Rating:  Summary: Complex, intellectual, and satisfying beyond all expectation Review: Byatt has shown talent before, but here she is simply brilliant. Set in the 1980s, the story is about two scholars who discover that the writers they are studying had secret liaisons. Their search for the details and answers to this mystery lead them through a series of intense intellectual and emotional adventures, always contrasting back and forth between their developing relationship and that of their scholarly prey. The balance of Byatt's character portrayals is especially gratifying; while the tone of the book is definitely feminist, there is no male/female typecasting. There are, in fact, no heroes or villains: only heroic and villainous acts, by fallible, inconsistent humans. The fictitious writers, Randolph Ash and Christabel LaMotte, are incredibly romantic 19th century characters. Byatt creates for each of them a body of works; for Ash, genuine, complex poetry; for LaMotte, complex and pithy fairy tales. In fact, the poetry is so good that I suspected it was copied. I was wrong; Byatt is that good. And if I still haven't sold you, I will add that there are scenes here of breathtaking erotic sensuality. Nothing graphic (give it a PG rating), but ooh wow! erotic.
Rating:  Summary: Mesmerizing! Review: At the time, I was a Senior at Boston University taking 2 literature classes, totalling 14 novels to be read in 4 months. I didn't need another book to read, but I picked up Possession at a used bookstore. From the very beginning, I was entranced. The mystery of what Roland found in the vault at the Bristish Museum and what it would unfold intrigued me...the ghosts had come alive. The web so intricately spun between the characters served as a trap; I was caught in the lives of the poets and the academics, their loves and searchings. But moreso than a trap, Possession was a refuge.
The voices of Byatt are myriad and incredibly believable. She is a centuries-old male poet, a writer of fairy poems and stories, a literary telescope into the British countryside, a frustrated Post-Doc, and a woman professor that has never quite been understood. Possession is an amazing literary experience, full of love and mystery. It is a TREASURE.
Rating:  Summary: Once you get in, it doesn't let you go Review: I had come back to work after a week's vacation in Cape Cod, mostly spent on a patio reading, when my boss came in to chat. (Unusual; he's a nice guy but not keen on chatting about non-work matters) Talk turned to books. I told him about what I read on vacation and then he asked what my favorite book was. "Possession by A.S. Byatt", I answered. "It takes a while to get into, and for the life of me, I couldn't figure out why I was continuing to read it. Maybe because it won the Booker Prize, I just wasn't sure. But once I reached the letters discovered by the two researchers, it became a page-turner. I was straining to read it in the dark when the train I was on went into a tunnel, because I simply could not put it down. Definitely the most satisfying reading experience of my life". My boss had similar feelings (although not about reading it while a train went into a tunnel). He recalled a lengthy passage where every single type of flower in a field is described. Enough already, he wanted to say, I understand!! But then he later realized, he had a perfect, vivid picture in his mind's eye of that field of flowers. I guarantee that, after reading this book, you will be left with your own version of my boss' field of flowers in your mind's eye
Rating:  Summary: An intelligent novel focused upon the power of possession. Review: A.S. Byatt's novel is a superbly intelligent and absorbing story of the power of possession. Byatt's intense literary power is elegantly displayed in "Possession" as this is a story which engages both the intellectual and romantic side of her readers. This novel, although slightly heavy at times, is accessable to a wide range of readers and quickly draws the reader into the lives of the characters. Once inside the pages of "Possession,"

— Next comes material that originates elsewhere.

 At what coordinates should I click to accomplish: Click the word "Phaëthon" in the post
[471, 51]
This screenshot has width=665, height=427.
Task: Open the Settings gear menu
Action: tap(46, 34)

this novel carries you on a wonderful journey as two people retrace the history of two lovers as they slowly come to discover their own. "Possession" will leave your mind entranced and heart warmed.
Rating:  Summary: a literary adventure Review: I'm always surprised when someone doesn't like
this book. Our book group is reading it (at my
instigation) for our next meeting and I can
scarcely wait to hear their opinions. I read it
during a snow-storm and 10-day power outage (on
Orcas Island) and was enthralled. It has mystery,
adventure, and romance -- all the elements that
exist in the everyday page-turner, but here they
are presented in a graceful, literary format. I
have since re-read it and enjoyed the writing even
more, once I wasn't so caught up in the plot (and
so cold I could scarcely feel my toes). I highly
recommend it. It deserves the Booker Prize and
more!
Rating:  Summary: I wanted to like this book Review: I really did, and kept reading it even though I found it and the characters lifeless. It won the Booker Prize! Shouldn't it have been a little less predictable? A little less tiresome? But I did read it through to the end and finally found a lovely passage -- the piece about the braided hair. A Booker author should give us that level of beauty for more than just one or two pages . . .
Rating:  Summary: Stunningly subtle twists that lead to an unsuspected ending. Review: I rarely read fiction these days (not much time, as a graduate student), but I read "Possession" at the instigation of a friend of mine, who was having trouble "getting into" the book. I managed to stick with it, through the first couple of chapters -- and then I was hooked. "Possession" is a stunningly subtle, well-crafted novel, and if you stick with the rather slow beginning, I promise you a tantalising journey (and it IS a journey!) through the rest of the book. Very, very clever. This is the kind of novel/romance that I like to read -- none of your slobbering heroines or muscular male icons. THIS novel gives your brain a most satisfying meal! Enjoy
Rating:  Summary: A Masterfully Constructed Romance Review: A. S. Byatt's Possession is a masterfully constructed novel.
Two Victorian epic poets fall in love; two twentieth century
scholars, trying to interpret their poems, are drawn into their affair. Byatt has invented all the Victorian poetry, and she serves it up in portions which contain the literary clues that the scholars, and you, the reader, are searching for. A wealth of details, among them a lime-green Volkswagen, link the Victorian characters to the contemporary ones. Thus, the novel is a double mystery, a double romance, a beautifully formed story.